Asked how she feels about people not being clear on how she made it in the industry, Tinashe said:

“It is clear to me, but people don’t take the time to do the research to try to get to know [me]. They just kind of take a look at me and form a perception of what they think it is. They probably assume like ‘Oh, she’s just a cute girl, she’s probably given these opportunities because of how she looks.’ I don’t know. But of course it bothers me.”

The issue of looks is a Pandora’s Box when it comes to the entertainment biz and Tinashe whose father is from Zimbabwe and whose mother is of Danish, Norwegian, and Irish descent. Asked whether she thinks her self-described cuteness is about looking young or having a certain look — you know the light-skinned, long-hair, petite, racially ambiguous look the music industry loves — she said:

“I think it’s a combination. I think it’s a ‘I look young, and sweet and I definitely don’t look like I’ve been through a bunch of sh-t.’

“I think being young is part of it. I think having any type of level of sexuality is part of it. If you do that, people want to take it and run with it and assume that’s all you’re about when it’s really just a level of what I’m about.

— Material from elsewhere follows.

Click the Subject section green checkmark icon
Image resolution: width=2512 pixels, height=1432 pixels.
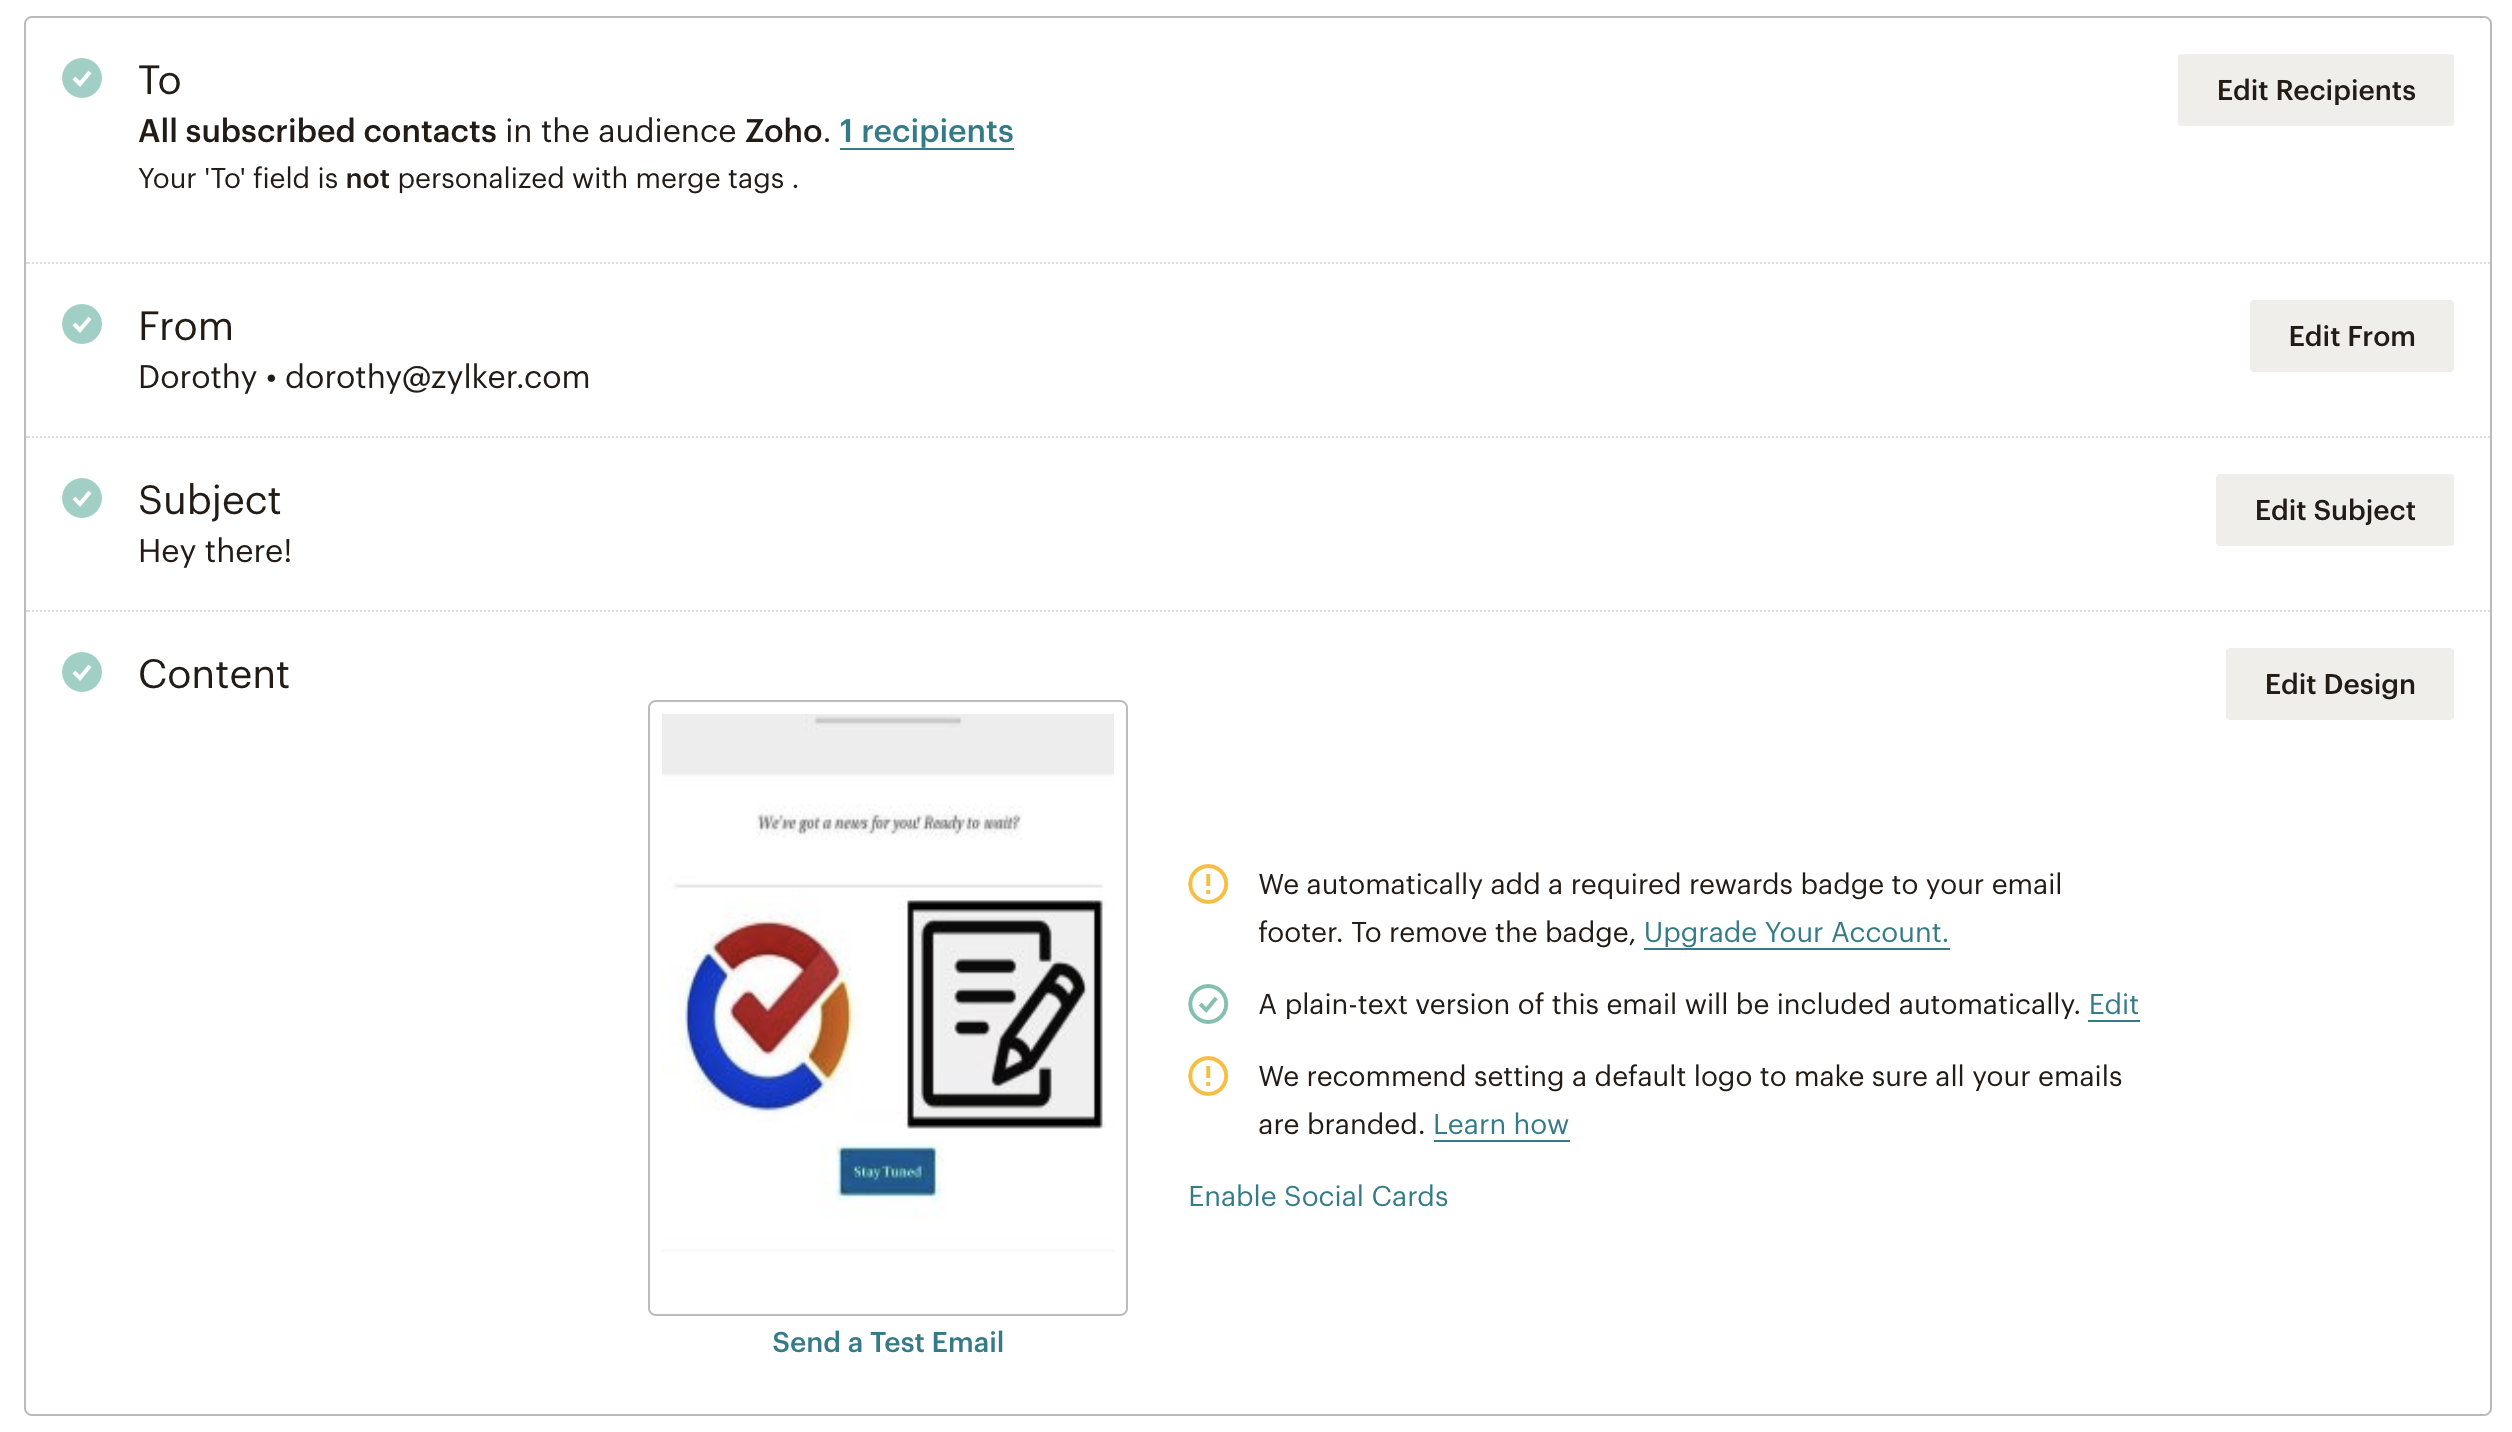[x=82, y=498]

On where she thinks some of the skepticism and criticism comes from, Tinashe added:

“I think it comes from a place of there is only room for one. Or there is only room for two. Again, the way I see it, obviously, is if a Black girl is winning–whether she is lightskin, darkskin, or any type of shade in-between, that should be a win for the Black community, period. But it’s not necessarily always perceived as such. It’s like ‘Oh, she’s on the more lighter spectrum, so that is why she wins.’

“For me, I feel like I still have to represent the [Black] community. That has been what has been my struggle because people do feel like there is only room for one. There is a Beyoncé, there is a Rihanna, there is Zendaya, there is a Jourdan Dunn. There is a Black girl in all of these positions and we don’t need another one.

“It’s just kind of ridiculous because there are like a hundred blonde, White actresses and leading ladies. There are a hundred rappers that all virtually look the same, sound the same, and dress the same and no one cares. But for some reason, when it comes to young women, they want to pit them against each other. There can’t be room [for us all]. There can’t be five Black girls winning. It’s weird.”

Weird, indeed, and deep rooted. For Tinashe, though, the lack of support may have more to do with her being just another pop artist with trap music undertones in a time where a lot of us are begging for traditional R&B to come back strong. But there likely is some merit to Tinashe’s point that a lot of people refuse to support her simply because they think she got where she is based on looks alone, rather than any talent. What do you think? Have you been guilty of assuming a light-skinned woman attained success simply because of her looks?